This case study describes the housing story of one of the Transaction Support Centre’s clients who, in November 2019, together with her husband became the legal owner of the property they purchased informally almost 12 years ago.
This case study describes the housing story of one of the Transaction Support Centre’s clients who, in November 2019, together with her husband became the legal owner of the property they purchased informally almost 12 years ago.
In many low-income neighbourhoods across South Africa, two forms of land administration co-exist; the formal system governed by laws and regulations facilitated by legal professionals, and the informal system typically facilitated by local community leadership structures. Informal or ‘off-register’[1] property transactions are not recorded in the Deeds Registry and ownership of the property does not legally change from one owner to the next.
While informal transaction mechanisms are accessible and affordable, they create material risk. Local property markets are unstable, with competing systems to record and enforce property rights; local government is unable to identify and engage with property owners, impeding citizen-centric governance; and the financial sector is unable to support secured, housing-led investment, blocking a critical pathway for transformative financial inclusion. Critically, property owners are unable to realise the value of their housing assets and their wealth levels remain low.
While it is difficult to determine how many informal transactions have taken place in an area, the experience of the Transaction Support Centre in Khayelitsha, as well as other evidence[2], suggests that the practice of selling properties off-register was widespread[3].

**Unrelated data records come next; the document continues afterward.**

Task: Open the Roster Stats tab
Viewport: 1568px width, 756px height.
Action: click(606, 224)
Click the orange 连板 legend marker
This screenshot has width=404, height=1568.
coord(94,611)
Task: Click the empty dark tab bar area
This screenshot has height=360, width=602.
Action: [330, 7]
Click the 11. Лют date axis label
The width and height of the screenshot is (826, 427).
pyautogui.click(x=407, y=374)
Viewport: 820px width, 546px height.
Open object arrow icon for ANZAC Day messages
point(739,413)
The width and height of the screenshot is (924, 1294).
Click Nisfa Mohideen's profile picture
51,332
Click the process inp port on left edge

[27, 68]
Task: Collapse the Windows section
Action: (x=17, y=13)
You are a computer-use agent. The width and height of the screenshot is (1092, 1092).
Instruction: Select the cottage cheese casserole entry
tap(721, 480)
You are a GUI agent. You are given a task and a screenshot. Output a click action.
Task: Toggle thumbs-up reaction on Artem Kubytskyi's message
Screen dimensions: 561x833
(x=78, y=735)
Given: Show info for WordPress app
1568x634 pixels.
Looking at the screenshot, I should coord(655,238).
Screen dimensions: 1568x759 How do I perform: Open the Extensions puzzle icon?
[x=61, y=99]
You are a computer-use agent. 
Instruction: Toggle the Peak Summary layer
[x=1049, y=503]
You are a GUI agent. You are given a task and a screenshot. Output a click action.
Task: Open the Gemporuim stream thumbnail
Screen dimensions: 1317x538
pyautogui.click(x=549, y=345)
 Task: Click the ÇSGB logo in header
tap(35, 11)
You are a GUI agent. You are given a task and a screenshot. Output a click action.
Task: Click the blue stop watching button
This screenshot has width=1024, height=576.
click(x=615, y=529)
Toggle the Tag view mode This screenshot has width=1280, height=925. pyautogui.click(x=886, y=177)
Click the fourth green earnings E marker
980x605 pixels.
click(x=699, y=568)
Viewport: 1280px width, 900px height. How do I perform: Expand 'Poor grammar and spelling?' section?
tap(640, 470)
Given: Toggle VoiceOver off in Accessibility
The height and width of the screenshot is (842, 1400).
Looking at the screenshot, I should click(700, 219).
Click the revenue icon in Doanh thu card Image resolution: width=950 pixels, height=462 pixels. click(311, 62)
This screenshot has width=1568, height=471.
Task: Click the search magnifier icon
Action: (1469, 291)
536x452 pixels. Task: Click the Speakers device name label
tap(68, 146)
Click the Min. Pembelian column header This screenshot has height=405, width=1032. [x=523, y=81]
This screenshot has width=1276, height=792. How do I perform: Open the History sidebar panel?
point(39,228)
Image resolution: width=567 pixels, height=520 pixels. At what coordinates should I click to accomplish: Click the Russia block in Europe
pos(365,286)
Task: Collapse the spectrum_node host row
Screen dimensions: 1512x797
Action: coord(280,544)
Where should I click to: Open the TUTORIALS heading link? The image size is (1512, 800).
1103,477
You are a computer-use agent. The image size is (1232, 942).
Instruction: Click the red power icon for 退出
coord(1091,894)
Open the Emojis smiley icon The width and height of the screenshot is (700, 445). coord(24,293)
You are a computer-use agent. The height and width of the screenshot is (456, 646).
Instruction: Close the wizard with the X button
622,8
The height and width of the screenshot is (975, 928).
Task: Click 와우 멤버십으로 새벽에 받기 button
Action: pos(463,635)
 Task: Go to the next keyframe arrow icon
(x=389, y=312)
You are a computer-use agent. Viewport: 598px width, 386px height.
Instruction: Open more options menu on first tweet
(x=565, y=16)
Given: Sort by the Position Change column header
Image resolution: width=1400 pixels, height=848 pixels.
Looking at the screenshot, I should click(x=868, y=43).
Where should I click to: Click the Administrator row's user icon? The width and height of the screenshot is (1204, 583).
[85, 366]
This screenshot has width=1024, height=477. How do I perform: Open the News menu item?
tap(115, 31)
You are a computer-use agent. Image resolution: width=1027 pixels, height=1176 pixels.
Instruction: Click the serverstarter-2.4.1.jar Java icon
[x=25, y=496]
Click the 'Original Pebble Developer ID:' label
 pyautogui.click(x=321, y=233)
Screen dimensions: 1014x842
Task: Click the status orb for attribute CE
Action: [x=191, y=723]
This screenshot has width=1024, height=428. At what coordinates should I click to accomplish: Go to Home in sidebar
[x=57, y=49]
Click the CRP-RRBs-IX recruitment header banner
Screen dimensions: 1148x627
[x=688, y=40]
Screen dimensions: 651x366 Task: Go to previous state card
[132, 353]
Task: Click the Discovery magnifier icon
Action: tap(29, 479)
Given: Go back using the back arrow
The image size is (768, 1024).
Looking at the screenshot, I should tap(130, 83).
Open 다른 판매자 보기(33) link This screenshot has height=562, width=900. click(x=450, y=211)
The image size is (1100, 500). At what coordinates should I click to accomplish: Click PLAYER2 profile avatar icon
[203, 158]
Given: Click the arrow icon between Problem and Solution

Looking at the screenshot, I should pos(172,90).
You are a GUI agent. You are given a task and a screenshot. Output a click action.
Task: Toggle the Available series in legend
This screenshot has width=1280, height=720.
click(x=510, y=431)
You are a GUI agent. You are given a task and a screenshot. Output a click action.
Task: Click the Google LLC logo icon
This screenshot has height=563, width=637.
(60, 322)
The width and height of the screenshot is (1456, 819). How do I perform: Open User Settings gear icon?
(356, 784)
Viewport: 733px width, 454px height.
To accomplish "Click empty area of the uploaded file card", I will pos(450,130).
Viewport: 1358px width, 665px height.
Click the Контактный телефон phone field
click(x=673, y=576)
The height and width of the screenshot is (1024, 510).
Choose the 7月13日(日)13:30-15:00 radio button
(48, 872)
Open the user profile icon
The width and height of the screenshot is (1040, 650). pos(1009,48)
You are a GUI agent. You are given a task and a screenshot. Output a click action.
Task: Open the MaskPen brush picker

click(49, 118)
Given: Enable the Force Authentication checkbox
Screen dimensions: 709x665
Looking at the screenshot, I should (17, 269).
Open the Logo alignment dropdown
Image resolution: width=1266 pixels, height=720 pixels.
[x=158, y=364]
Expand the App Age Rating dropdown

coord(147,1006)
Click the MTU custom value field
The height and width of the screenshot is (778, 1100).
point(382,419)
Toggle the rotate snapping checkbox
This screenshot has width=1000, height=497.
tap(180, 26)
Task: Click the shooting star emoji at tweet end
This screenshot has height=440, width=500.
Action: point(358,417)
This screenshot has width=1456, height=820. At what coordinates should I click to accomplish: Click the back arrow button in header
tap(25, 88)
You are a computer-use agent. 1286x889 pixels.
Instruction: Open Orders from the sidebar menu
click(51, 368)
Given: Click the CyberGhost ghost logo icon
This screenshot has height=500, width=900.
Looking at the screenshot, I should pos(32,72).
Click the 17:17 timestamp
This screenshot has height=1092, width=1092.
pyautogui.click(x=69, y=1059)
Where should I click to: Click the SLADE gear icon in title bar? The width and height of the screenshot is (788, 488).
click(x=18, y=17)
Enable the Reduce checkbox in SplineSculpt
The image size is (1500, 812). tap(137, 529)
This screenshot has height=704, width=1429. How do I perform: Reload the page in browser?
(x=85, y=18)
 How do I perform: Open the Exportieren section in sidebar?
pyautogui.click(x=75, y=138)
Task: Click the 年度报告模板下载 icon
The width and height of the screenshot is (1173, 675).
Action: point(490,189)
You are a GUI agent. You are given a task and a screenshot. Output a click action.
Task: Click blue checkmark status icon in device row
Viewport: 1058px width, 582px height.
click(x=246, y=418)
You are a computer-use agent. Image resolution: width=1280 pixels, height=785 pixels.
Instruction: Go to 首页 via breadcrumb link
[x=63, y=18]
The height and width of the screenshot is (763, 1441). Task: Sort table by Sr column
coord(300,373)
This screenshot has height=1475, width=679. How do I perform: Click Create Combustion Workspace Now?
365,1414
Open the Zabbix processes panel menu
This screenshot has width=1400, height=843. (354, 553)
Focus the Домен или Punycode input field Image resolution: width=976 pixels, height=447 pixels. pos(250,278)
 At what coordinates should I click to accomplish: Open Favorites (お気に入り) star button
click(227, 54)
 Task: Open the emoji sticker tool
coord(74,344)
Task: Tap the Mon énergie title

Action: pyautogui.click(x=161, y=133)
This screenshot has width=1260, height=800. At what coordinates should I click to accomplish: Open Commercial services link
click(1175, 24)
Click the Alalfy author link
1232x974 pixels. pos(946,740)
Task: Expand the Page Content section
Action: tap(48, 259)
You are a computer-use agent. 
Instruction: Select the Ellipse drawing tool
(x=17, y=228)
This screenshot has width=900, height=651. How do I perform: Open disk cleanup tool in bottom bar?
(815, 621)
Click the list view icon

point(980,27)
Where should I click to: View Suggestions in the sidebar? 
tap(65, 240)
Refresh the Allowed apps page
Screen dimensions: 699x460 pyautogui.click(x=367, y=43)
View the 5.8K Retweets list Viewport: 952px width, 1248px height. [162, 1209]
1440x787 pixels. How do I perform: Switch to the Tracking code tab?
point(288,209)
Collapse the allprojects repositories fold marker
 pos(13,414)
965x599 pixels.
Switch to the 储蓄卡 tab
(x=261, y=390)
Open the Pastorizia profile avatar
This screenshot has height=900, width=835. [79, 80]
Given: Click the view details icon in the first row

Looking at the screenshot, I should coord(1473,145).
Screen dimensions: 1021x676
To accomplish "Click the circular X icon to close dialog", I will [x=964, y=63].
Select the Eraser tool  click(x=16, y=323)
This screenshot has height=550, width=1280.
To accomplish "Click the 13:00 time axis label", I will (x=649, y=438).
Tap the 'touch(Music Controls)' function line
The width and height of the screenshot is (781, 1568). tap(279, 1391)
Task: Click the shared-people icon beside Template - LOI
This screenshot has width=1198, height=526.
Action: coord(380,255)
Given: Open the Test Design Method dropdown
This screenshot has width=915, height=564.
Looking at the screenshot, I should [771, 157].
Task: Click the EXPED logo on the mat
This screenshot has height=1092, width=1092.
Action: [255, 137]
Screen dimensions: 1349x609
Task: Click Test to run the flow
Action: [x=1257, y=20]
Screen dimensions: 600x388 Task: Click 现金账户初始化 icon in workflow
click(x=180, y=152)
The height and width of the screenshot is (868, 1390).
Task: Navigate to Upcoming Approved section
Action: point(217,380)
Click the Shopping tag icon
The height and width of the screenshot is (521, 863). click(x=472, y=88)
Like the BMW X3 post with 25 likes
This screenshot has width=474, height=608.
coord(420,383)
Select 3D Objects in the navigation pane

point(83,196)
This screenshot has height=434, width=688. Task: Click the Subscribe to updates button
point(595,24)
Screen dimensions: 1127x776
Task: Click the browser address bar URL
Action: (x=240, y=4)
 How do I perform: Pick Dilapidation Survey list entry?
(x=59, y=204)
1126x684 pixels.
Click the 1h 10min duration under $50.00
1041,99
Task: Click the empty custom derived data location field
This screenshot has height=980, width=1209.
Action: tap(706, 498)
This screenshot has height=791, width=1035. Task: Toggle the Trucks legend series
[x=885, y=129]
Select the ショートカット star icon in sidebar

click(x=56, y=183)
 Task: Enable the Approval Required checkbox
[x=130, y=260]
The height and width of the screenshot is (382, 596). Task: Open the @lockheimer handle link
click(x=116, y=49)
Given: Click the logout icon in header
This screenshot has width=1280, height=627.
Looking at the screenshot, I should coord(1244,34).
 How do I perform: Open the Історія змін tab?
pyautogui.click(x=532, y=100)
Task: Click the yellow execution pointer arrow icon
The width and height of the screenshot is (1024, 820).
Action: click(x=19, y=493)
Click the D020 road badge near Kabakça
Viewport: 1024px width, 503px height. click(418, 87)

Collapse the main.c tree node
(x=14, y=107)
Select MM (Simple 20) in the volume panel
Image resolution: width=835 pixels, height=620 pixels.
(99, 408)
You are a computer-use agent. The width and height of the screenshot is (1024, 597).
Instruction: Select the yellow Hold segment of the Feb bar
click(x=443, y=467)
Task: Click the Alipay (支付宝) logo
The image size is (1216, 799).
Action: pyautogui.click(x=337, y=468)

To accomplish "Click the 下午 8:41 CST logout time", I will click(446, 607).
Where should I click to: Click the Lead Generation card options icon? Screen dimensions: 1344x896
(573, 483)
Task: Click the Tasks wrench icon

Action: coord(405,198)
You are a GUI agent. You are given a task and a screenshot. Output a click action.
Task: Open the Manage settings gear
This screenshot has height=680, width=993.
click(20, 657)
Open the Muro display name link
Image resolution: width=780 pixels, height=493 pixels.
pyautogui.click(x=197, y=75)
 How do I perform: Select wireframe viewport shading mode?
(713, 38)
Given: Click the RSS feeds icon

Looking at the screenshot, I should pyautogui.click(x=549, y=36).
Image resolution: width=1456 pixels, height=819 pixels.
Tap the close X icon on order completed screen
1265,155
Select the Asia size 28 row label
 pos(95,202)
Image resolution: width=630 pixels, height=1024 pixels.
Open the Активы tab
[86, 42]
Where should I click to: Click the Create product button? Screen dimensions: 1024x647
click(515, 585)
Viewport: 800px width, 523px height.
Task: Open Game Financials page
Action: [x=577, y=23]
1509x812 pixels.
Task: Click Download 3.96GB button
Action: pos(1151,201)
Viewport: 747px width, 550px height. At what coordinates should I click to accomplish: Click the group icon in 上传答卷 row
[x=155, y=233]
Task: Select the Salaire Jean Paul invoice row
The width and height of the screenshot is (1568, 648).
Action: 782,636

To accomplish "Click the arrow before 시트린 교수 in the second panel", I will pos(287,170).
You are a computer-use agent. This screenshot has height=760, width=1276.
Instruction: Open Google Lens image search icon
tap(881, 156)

Since its opening in July 2018, the Transaction Support Centre (TSC) in Khayelitsha has logged 112 cases with title deed problems due to past informal cash sales. Most of these sales took place over ten years ago but with rising property prices and increased awareness of the risks of not having a title deed, homeowners are actively coming forward to secure their property rights. To date the TSC has regularised ten informal cash sale cases and has a further 18 cases that are currently in the process of being resolved.
The TSC’s experience demonstrates that it is possible to regularise some informal transactions that have taken place in the past. Where the original sellers have been located, in the TSC’s experience, they are generally willing to participate in the regularisation process and sign the necessary documents. There are, of course, some cases that cannot be resolved through current processes. To date the TSC has had to close or pend 37 informal cash sale cases. In 22 cases, it is because the seller cannot be traced through the buyer, community networks or credit bureaus. In some cases sellers dispute the transaction, while in others the seller is deceased and heirs dispute that the sale ever took place. Where there is a dispute, registered property owners can evict off-register owners who may not have sufficient evidence of the transaction.
This exact risk prompted Nomathansanqa and her husband to approach the TSC for assistance with regularising a house they purchased 12 years ago. The couple bought the property in Khayelitsha for R15 000 in 2007. The property was badly damaged due to a car crash and the seller had already moved back to rural Eastern Cape. The seller’s brother, who still lived in Khayelitsha, helped facilitate the sale. Nomathansanga and her husband invested between R200 000 – R300 000[4] to rebuild the property. Nomathansanqa and her husband remained in contact with the seller’s brother and when they learned that the seller was in poor health, they were concerned that she might pass away putting them at risk of being evicted by her heirs.
With the assistance of the TSC, Nomathansanqa and her husband became the registered owners of the property in November 2019.
We spoke to Nomathansanqa to learn more about her housing story and how she feels now that she has a title deed.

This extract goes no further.